### Assignment
Copy out exactly, and only, the lines from the one containing "Task: Click the 114Mb x-axis tick label" through the end of the entries. No pictures.

### Record set
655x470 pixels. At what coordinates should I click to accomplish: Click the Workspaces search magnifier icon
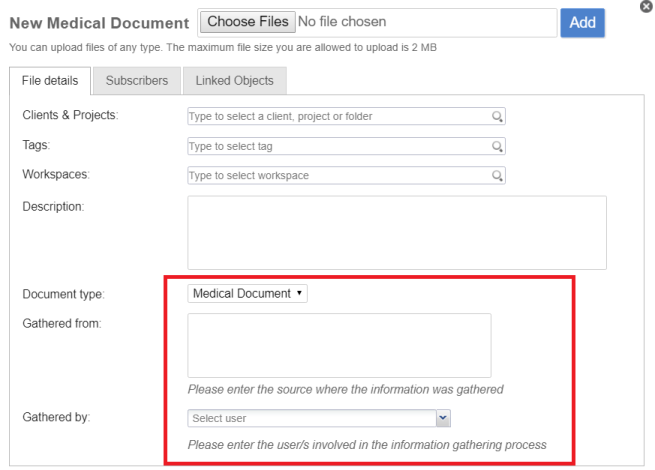tap(496, 175)
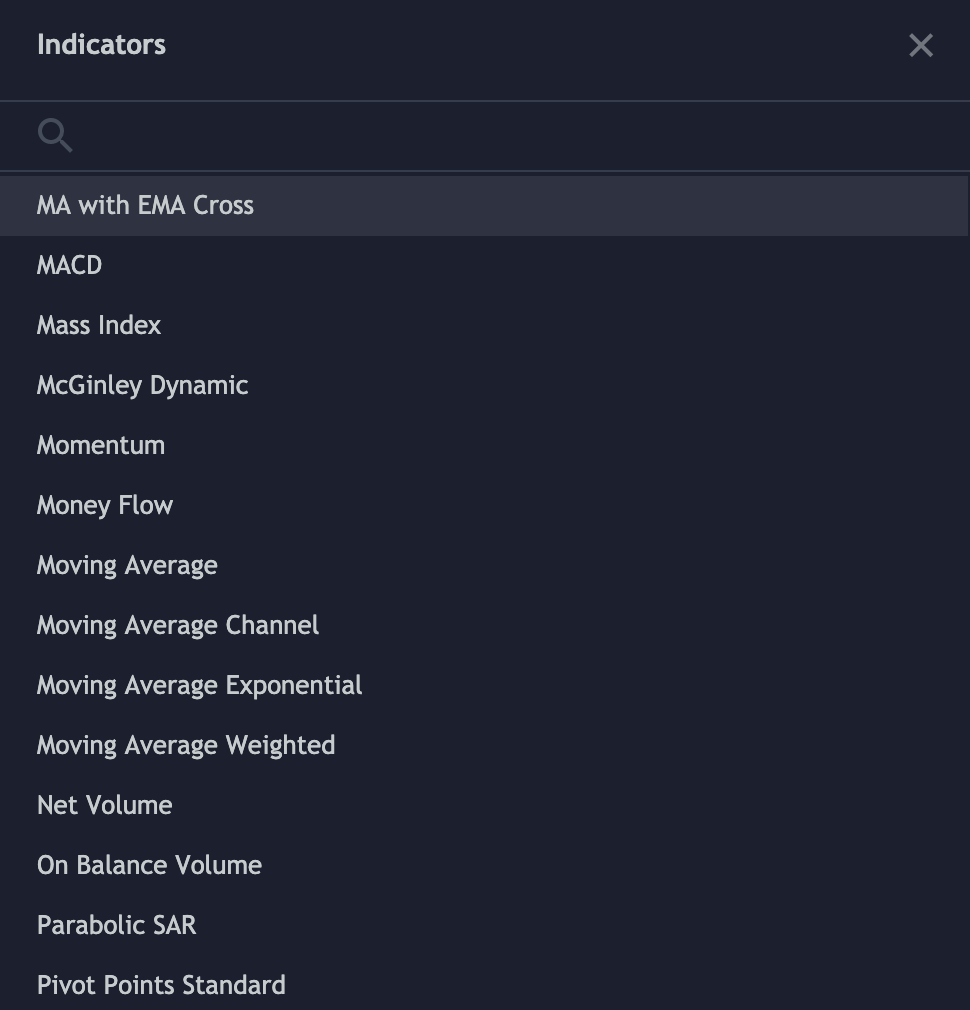Image resolution: width=970 pixels, height=1010 pixels.
Task: Click the search magnifier icon
Action: (55, 135)
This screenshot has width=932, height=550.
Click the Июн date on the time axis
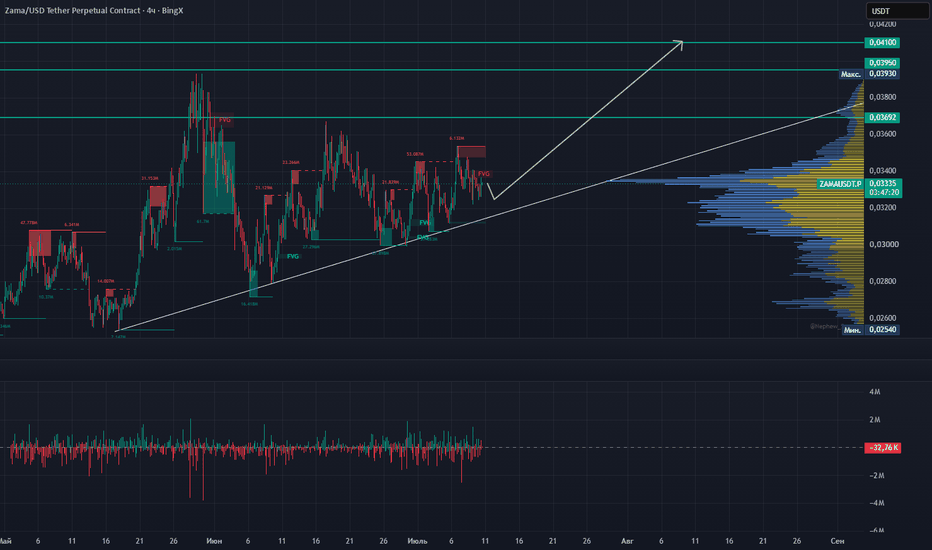214,541
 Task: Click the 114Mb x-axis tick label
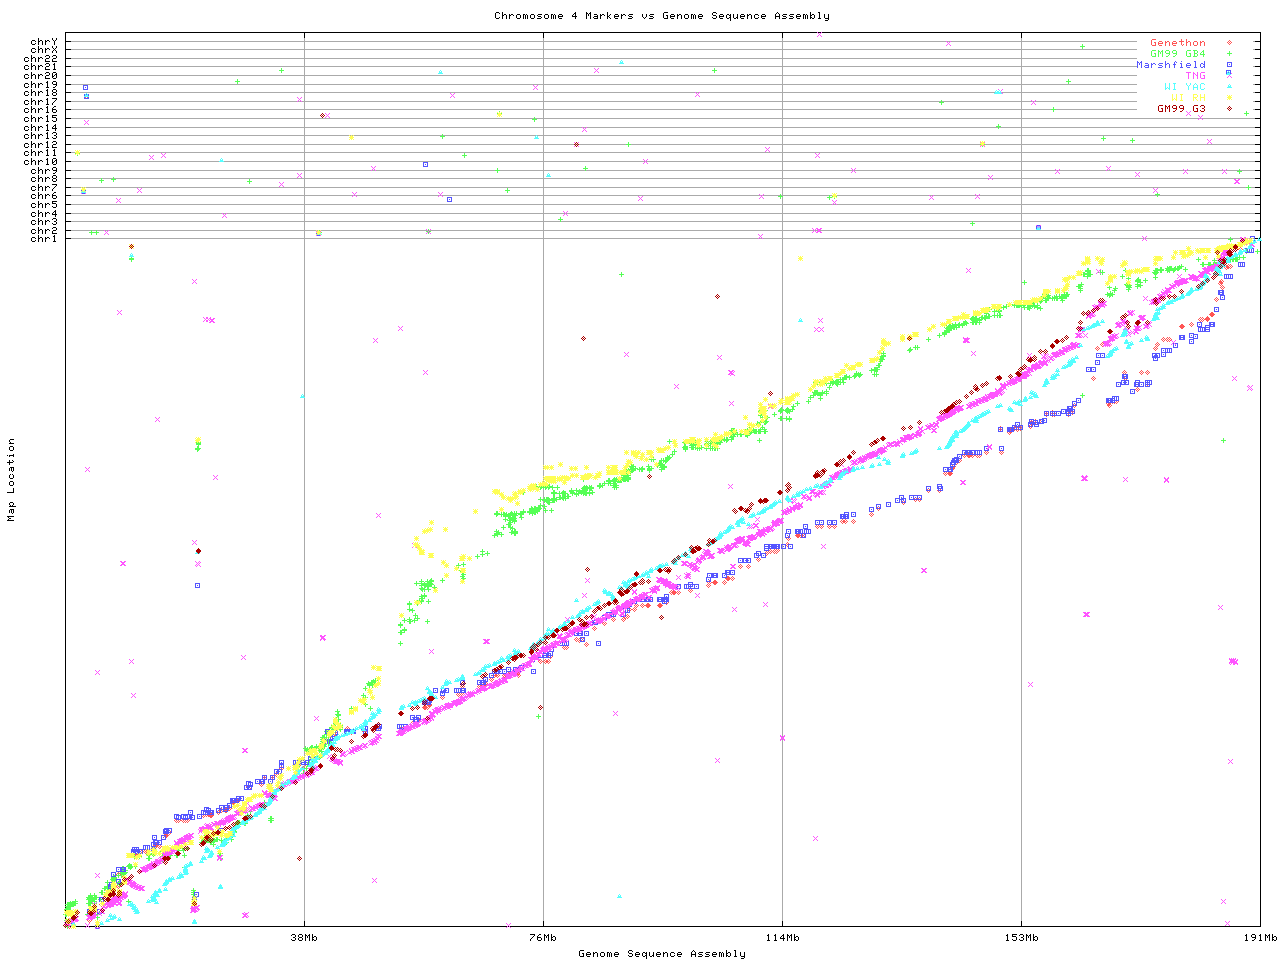(782, 937)
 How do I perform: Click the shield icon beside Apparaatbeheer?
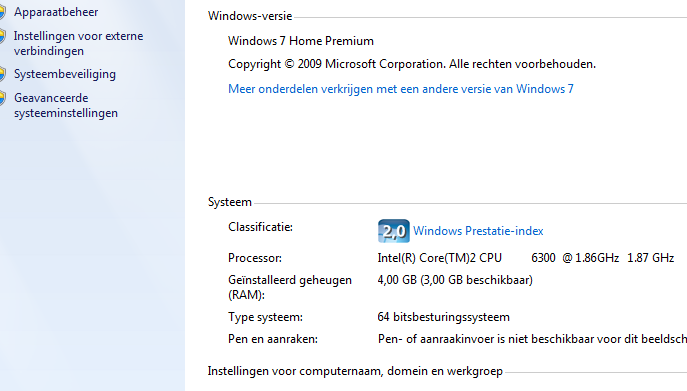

### Task answer
 Task: Click the 114Mb x-axis tick label
(782, 937)
 How do I perform: Click the shield icon beside Apparaatbeheer?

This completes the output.